Deep dive
These terms describe *when* HTML is generated and how freshness is handled.
- **SSR (Server-Side Rendering)**: render on each request. Best for highly dynamic or personalized pages, but can be slower and more expensive at scale.
- **SSG (Static Site Generation)**: render at build time. Extremely fast at runtime (CDN), but content is as fresh as your last build.
- **ISR (Incremental Static Regeneration)**: serve a cached/static version and regenerate in the background after a revalidate interval.
App Router mapping
In the App Router, this is mostly controlled by caching/revalidation:
- static + cached data → SSG-like,
- `revalidate` → ISR-like,
- `no-store` / dynamic route segment → SSR-like.
Example
// Revalidate this route every 60s (ISR-like)
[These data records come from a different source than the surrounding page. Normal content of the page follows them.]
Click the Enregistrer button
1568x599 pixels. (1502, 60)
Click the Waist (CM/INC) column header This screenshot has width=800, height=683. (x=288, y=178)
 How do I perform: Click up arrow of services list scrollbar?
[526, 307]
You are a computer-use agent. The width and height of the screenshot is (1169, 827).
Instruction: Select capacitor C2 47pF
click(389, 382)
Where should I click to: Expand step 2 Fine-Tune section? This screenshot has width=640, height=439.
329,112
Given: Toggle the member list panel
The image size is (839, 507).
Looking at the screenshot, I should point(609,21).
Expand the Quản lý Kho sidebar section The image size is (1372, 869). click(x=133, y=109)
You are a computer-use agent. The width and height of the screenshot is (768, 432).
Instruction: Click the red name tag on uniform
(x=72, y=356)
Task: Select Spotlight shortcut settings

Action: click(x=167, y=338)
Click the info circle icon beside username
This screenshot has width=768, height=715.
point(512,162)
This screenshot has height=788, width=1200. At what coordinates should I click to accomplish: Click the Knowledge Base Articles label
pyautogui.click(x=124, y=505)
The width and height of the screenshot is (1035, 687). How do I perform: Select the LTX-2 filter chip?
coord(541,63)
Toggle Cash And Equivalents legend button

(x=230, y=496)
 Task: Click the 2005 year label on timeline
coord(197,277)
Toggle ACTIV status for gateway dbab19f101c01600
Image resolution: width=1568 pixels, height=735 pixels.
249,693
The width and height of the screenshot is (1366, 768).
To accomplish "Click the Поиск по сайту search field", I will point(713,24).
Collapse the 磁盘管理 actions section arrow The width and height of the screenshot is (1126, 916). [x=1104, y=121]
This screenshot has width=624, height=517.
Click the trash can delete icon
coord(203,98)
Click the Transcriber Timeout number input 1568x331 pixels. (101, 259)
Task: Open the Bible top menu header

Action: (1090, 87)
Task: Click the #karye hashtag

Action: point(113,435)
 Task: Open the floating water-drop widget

export const revalidate = 60
// Per-request (SSR-like)
await fetch(url, { cache: 'no-store' })
Practical guidance
- Use SSG/ISR for content that can be slightly stale (marketing/docs/content pages).
- Use SSR for auth-dependent dashboards and per-user pages.
Common pitfalls
- Accidentally forcing SSR by reading `cookies()`/`headers()` where you expected static output.
- Overusing SSR and losing CDN caching benefits.
- Setting long revalidate windows for data that must be fresh.